The data Block Start

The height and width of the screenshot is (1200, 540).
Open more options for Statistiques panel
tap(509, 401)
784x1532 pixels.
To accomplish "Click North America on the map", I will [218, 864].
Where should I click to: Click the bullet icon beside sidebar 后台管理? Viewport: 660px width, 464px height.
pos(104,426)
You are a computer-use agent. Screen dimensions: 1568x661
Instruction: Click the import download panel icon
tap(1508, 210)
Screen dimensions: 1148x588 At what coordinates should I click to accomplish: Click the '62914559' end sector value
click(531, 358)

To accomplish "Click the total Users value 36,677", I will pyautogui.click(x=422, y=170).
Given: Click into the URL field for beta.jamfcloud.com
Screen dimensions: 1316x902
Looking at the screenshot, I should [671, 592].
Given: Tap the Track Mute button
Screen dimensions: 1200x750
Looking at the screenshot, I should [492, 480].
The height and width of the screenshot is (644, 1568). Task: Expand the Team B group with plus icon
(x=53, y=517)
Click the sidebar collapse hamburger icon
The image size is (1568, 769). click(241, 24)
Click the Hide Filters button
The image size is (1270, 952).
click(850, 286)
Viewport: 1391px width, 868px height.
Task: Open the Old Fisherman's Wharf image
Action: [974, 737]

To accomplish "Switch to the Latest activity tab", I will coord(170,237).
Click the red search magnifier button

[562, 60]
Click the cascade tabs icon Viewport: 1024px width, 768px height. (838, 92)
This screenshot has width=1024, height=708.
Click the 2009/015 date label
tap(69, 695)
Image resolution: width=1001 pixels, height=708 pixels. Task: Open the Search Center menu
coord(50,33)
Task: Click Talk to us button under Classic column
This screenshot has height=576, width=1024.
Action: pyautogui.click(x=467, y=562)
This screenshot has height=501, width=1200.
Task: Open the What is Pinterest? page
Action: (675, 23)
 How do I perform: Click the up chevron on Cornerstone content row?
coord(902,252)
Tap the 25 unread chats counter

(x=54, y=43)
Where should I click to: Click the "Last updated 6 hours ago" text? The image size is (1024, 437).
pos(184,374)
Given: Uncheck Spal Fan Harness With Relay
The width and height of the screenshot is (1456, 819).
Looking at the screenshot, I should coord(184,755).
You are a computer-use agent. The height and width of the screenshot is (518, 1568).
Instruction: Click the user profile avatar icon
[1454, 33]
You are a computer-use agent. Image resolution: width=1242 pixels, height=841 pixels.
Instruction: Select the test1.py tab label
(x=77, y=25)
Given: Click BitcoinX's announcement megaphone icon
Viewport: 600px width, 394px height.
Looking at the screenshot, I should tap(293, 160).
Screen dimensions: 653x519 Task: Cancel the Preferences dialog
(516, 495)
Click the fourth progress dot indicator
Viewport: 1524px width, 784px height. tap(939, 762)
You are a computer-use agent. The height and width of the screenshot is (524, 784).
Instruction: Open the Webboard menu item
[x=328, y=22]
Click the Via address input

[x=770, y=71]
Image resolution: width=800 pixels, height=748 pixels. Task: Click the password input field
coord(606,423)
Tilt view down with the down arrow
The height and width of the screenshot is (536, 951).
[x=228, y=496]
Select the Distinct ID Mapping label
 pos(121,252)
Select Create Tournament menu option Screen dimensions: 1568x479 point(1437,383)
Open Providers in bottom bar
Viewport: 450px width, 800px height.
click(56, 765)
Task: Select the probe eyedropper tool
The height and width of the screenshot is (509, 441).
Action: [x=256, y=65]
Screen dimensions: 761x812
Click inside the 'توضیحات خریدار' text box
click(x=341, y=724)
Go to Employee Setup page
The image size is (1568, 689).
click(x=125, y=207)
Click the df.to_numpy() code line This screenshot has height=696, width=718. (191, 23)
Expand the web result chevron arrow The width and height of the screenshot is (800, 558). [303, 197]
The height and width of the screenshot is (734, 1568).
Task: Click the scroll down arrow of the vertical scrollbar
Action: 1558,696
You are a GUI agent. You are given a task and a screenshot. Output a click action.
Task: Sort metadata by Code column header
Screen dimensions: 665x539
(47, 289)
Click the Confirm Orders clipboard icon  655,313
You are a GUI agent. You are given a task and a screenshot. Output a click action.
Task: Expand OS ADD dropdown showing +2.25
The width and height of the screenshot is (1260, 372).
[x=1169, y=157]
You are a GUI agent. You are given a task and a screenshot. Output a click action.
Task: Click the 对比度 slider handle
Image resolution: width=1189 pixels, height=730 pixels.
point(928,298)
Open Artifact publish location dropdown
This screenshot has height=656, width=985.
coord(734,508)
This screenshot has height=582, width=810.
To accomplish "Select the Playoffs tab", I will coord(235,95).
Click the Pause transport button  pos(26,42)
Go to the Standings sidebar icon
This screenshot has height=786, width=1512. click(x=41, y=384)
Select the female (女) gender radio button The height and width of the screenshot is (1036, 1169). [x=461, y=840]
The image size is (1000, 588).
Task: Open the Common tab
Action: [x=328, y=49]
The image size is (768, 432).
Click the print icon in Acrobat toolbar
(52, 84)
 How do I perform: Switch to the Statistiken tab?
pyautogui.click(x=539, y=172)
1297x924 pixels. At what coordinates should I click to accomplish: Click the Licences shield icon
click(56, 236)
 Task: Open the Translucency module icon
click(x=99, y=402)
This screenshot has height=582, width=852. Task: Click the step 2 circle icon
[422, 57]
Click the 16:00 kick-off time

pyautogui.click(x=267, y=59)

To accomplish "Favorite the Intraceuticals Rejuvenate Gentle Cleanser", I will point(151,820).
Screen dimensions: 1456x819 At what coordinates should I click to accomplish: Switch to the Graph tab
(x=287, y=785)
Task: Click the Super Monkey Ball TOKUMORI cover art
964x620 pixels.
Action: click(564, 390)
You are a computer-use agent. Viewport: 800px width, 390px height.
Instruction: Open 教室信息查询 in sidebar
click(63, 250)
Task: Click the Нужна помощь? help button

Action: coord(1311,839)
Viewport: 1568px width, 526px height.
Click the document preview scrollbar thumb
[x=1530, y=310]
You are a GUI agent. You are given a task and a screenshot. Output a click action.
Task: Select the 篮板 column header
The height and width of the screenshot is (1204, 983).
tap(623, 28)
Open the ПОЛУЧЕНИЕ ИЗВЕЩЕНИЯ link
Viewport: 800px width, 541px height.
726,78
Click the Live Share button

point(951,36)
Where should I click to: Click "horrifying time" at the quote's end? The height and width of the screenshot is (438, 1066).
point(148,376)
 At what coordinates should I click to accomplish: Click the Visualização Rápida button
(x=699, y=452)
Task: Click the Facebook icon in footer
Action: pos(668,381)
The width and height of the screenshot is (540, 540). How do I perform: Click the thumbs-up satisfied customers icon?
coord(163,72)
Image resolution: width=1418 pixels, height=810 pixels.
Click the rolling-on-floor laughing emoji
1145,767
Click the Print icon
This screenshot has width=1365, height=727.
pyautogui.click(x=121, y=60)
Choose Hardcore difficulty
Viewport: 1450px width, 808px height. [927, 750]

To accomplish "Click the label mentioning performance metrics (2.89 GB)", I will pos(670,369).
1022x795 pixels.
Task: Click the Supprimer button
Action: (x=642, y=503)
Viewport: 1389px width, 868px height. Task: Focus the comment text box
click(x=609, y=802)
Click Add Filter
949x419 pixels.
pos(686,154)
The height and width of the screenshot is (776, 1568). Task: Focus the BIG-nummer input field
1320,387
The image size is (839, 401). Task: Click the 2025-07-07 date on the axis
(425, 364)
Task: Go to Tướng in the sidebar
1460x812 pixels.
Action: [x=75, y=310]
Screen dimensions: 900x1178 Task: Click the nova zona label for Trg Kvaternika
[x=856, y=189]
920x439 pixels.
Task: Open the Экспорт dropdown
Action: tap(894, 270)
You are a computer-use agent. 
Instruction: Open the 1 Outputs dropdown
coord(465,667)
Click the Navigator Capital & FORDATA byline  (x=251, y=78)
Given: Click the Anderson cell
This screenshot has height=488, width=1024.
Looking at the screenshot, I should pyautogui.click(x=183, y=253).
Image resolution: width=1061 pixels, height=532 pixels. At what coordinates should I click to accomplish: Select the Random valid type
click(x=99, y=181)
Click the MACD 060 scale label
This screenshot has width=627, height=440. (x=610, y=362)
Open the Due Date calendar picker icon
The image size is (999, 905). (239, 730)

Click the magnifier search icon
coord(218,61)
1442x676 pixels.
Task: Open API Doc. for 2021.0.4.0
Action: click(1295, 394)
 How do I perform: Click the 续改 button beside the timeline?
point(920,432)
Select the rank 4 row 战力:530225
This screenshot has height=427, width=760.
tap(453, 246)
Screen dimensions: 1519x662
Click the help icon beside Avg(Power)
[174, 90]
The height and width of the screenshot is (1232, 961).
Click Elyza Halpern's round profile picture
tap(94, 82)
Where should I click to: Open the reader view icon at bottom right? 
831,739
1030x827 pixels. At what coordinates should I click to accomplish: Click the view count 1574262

The data Block End

_Task directions:_
Could you restate word for word the lines above, from the one that contains "Select the Distinct ID Mapping label" through the one that contains "Open Artifact publish location dropdown", and no others?

_Output of the exercise:_
Select the Distinct ID Mapping label
 pos(121,252)
Select Create Tournament menu option Screen dimensions: 1568x479 point(1437,383)
Open Providers in bottom bar
Viewport: 450px width, 800px height.
click(56, 765)
Task: Select the probe eyedropper tool
The height and width of the screenshot is (509, 441).
Action: [x=256, y=65]
Screen dimensions: 761x812
Click inside the 'توضیحات خریدار' text box
click(x=341, y=724)
Go to Employee Setup page
The image size is (1568, 689).
click(x=125, y=207)
Click the df.to_numpy() code line This screenshot has height=696, width=718. (191, 23)
Expand the web result chevron arrow The width and height of the screenshot is (800, 558). [303, 197]
The height and width of the screenshot is (734, 1568).
Task: Click the scroll down arrow of the vertical scrollbar
Action: 1558,696
You are a GUI agent. You are given a task and a screenshot. Output a click action.
Task: Sort metadata by Code column header
Screen dimensions: 665x539
(47, 289)
Click the Confirm Orders clipboard icon  655,313
You are a GUI agent. You are given a task and a screenshot. Output a click action.
Task: Expand OS ADD dropdown showing +2.25
The width and height of the screenshot is (1260, 372).
[x=1169, y=157]
You are a GUI agent. You are given a task and a screenshot. Output a click action.
Task: Click the 对比度 slider handle
Image resolution: width=1189 pixels, height=730 pixels.
point(928,298)
Open Artifact publish location dropdown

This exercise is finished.